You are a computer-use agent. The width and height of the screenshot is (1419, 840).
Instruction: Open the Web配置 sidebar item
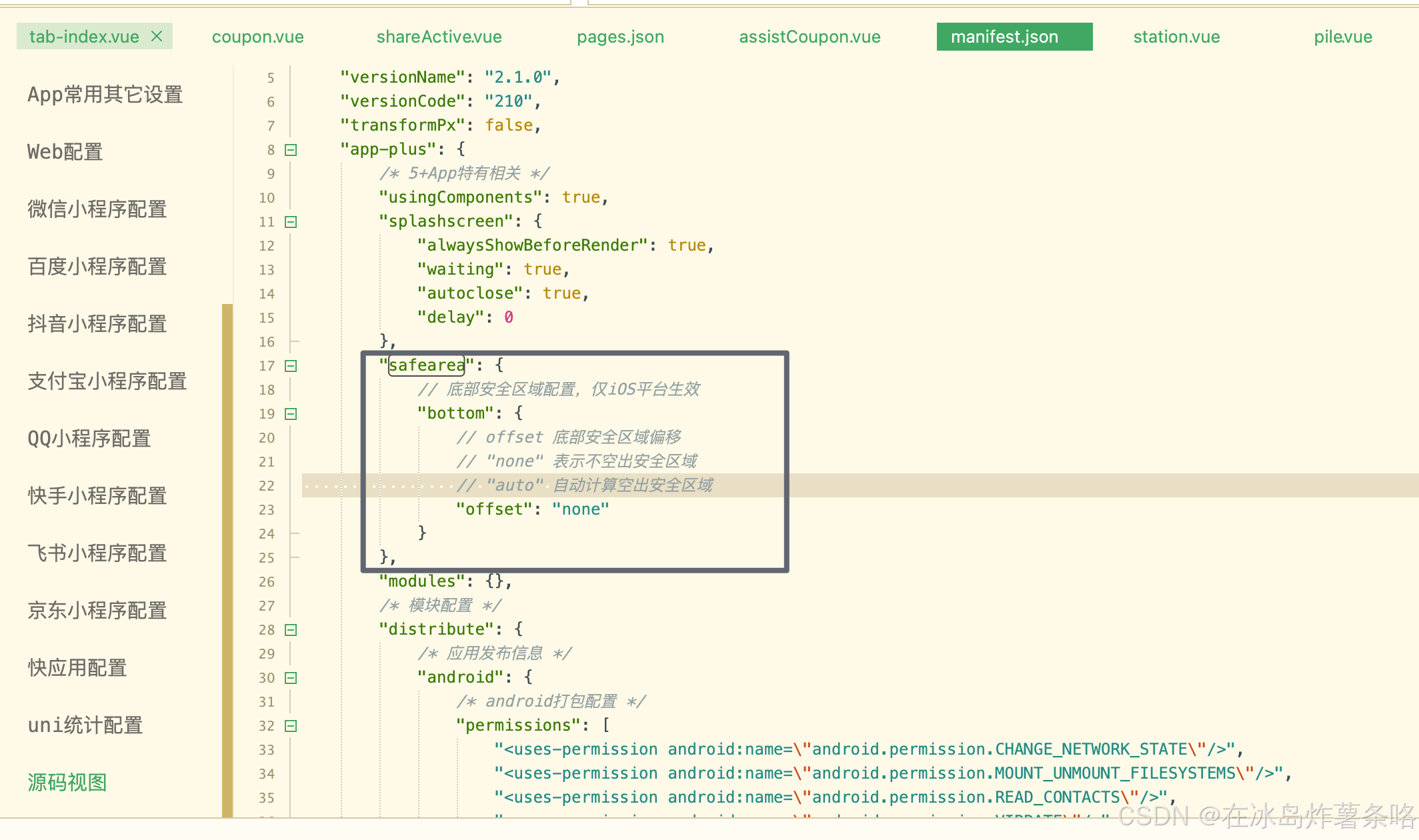tap(65, 152)

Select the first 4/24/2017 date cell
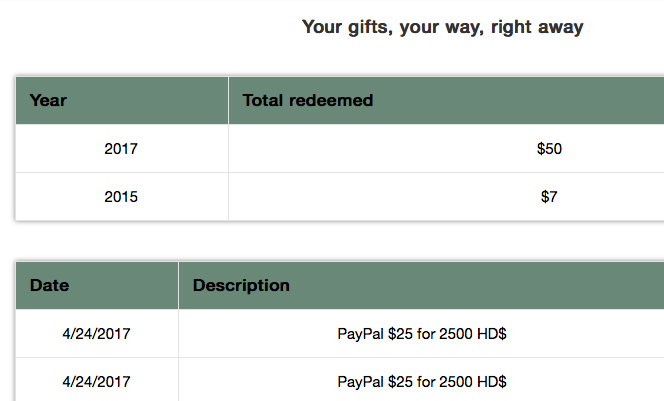96,334
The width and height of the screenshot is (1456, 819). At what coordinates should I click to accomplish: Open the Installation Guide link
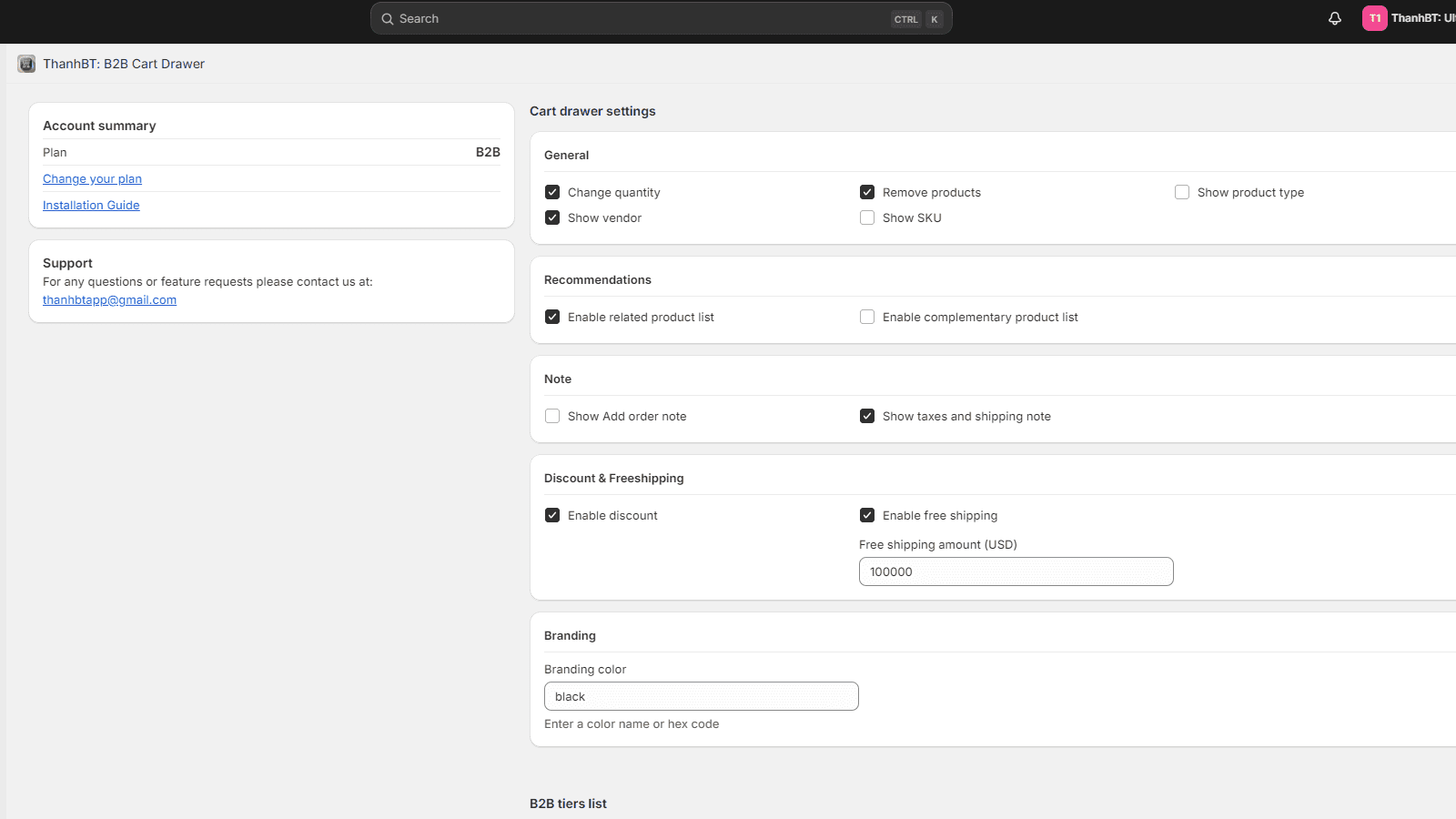91,206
--
◆ **The task**:
Show every line of the data above that contains the word "width", treating uppercase and lowercase as different.

◆ **Correct result**:
You are a computer-use agent. The width and height of the screenshot is (1419, 840).
The width and height of the screenshot is (1456, 819). At what coordinates should I click to accomplish: Open the Installation Guide link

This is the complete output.